Wednesday, April 4, 2012

I Want My Brother Back (Song)

I've been wanting to put this song up for a long while now, and I figured I can't do so without explaining the song first. I love explaining my songs. I'm such an amazing person. No, really, I mean it. I am.

So, the song is called "I Want My Brother Back." I wrote it in my senior year of high school when my brother, who is five years older than me, went to jail for the first time. He went to jail for drug use, and my father was unfortunately the one who had to press charges against him.

I was walking out of school for the day, and my friend (Chantel) and I were walking to my car. As we walked past where I had thought I parked it, I assumed I parked it a bit further and Chantel thought I had left the campus for lunch and parked elsewhere when I came back. We kept walking without saying a word to each other. When we had gotten near the end of the row, we looked at each other and asked together where the car was.

Having had an intervention with the family earlier in the week, where my brother had his car keys taken away, my shoulders slumped and I knew the car had been taken. I was heartbroken and so pissed off. I asked Chantel to turn around with me and go talk to the school's police officer.

We went and reported the car stolen. He informed me that if we reported it stolen, when it was found, the person in the car would be held at gunpoint. He asked if I was sure I wanted to do that to a person if it was just a friend playing a prank. I stated I knew who it was, and that I definitely wanted that individual pulled over at gunpoint. Give the little prick a scare, I thought.

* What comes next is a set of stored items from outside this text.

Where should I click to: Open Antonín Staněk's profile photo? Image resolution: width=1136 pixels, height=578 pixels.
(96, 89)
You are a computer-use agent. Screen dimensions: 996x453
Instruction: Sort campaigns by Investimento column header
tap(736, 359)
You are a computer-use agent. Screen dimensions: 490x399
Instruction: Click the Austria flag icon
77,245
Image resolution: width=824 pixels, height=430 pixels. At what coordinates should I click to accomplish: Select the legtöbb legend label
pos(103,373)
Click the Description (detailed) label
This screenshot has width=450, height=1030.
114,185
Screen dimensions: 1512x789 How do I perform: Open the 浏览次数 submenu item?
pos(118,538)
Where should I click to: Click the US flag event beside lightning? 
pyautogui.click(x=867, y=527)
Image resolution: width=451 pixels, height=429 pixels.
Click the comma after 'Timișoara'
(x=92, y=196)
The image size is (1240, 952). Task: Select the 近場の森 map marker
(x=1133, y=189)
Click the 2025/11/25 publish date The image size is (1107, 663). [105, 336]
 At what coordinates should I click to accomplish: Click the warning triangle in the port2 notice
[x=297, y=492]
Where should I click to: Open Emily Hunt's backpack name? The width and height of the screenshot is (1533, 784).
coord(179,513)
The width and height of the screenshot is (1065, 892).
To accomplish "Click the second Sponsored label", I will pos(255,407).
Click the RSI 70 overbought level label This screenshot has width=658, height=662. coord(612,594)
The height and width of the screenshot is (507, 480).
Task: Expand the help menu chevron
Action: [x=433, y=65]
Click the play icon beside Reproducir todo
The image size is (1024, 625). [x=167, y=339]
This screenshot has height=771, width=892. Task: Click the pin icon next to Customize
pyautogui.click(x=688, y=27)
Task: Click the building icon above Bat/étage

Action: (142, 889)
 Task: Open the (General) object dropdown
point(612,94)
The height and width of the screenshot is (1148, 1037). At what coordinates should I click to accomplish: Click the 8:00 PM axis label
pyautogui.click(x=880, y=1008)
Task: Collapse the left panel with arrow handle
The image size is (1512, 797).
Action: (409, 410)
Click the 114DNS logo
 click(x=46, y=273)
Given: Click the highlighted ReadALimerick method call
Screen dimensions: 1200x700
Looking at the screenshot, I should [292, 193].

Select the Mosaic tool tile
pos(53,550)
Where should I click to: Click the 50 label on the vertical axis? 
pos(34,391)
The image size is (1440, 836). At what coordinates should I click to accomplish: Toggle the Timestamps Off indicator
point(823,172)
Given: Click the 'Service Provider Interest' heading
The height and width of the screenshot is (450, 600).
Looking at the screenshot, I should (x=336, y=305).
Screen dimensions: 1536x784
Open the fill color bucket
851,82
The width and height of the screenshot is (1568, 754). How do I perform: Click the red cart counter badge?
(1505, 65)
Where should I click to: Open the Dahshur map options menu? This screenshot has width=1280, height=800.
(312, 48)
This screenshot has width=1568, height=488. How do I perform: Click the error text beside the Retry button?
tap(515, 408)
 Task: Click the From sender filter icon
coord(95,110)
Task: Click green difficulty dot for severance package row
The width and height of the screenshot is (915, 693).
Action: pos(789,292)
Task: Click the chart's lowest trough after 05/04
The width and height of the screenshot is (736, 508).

He asked where the car had been parked that morning, and he turned on the parking lot camera. He jiggled the view til I saw that my car was in the stall I had parked it in. I thought this was an old video and said, "Yeah, that's my car right there." Then I saw the door open, assumed it'd be me getting out of the car, and it was my brother. The video was live and sure enough, my brother had stolen the car. Up to that point, I felt I had never experienced such betrayal. The officer went after him and asked him why he had taken the car. My brother said he needed the car for a job interview. I told the officer he was a liar and never should've let him go.

He told me to go home, and he said he'd call my dad and talk to him about the car being stolen. I drove past my brother on the way home, leaving him behind to walk, with the feelings of extreme hatred towards him that I had been feeling since I found out about his drug problem.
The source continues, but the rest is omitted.